正常歩行時の床反力で正しいのはどれか。 2 つ選べ。
正常歩行時の床反力で正しいのはどれか。 2 つ選べ。
- ⑴ 垂直分力は2 峰性の波形を示す。垂直分力は踵接地後と蹴り出し前の二回体重を上回る波形を示す二峰性のパターンが正常歩行の特徴です。
- ⑵ 垂直分力の最小値は体重と等しくなる。垂直分力の最小値は立脚中期にみられますが、通常は体重をやや下回る値となり体重と等しくはなりません。
- ⑶ 左右分力は立脚中期には外向きに働く。左右分力は立脚中期には体幹を支持脚側へ引き寄せる内向きの力として働くため、外向きという記述は誤りです。
- ⑷ 前後分力は荷重反応期には前向きに働く。荷重反応期の前後分力は身体を減速させる後ろ向きの制動力として働くため、前向きという記述は誤りです。

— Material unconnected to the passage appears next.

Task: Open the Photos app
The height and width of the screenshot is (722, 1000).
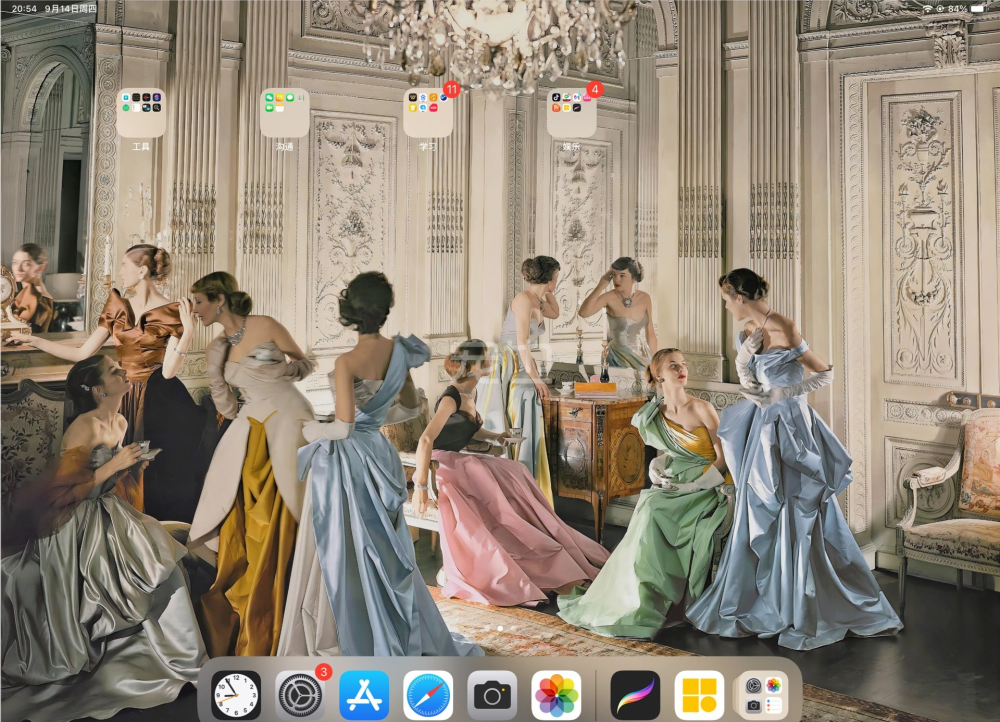Action: (x=556, y=695)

- ⑸ 前後分力のピーク値は速度が遅くなると小さくなる。歩行速度が遅くなるほど加速・減速に必要な力は小さくなるため、前後分力のピーク値も小さくなります。
解説
正解は⑴⑸です。正常歩行の垂直分力は踵接地直後と立脚終期に二つの山を持つ二峰性の波形を示します。また前後分力は制動と推進の向きに働きますが、そのピーク値は歩行速度が遅くなるほど小さくなることが知られています。左右分力や垂直分力最小値に関する他の記述は歩行力学の一般的知見と一致せず、床反力の理解には各分力の向きと大きさを分けて考える必要があります。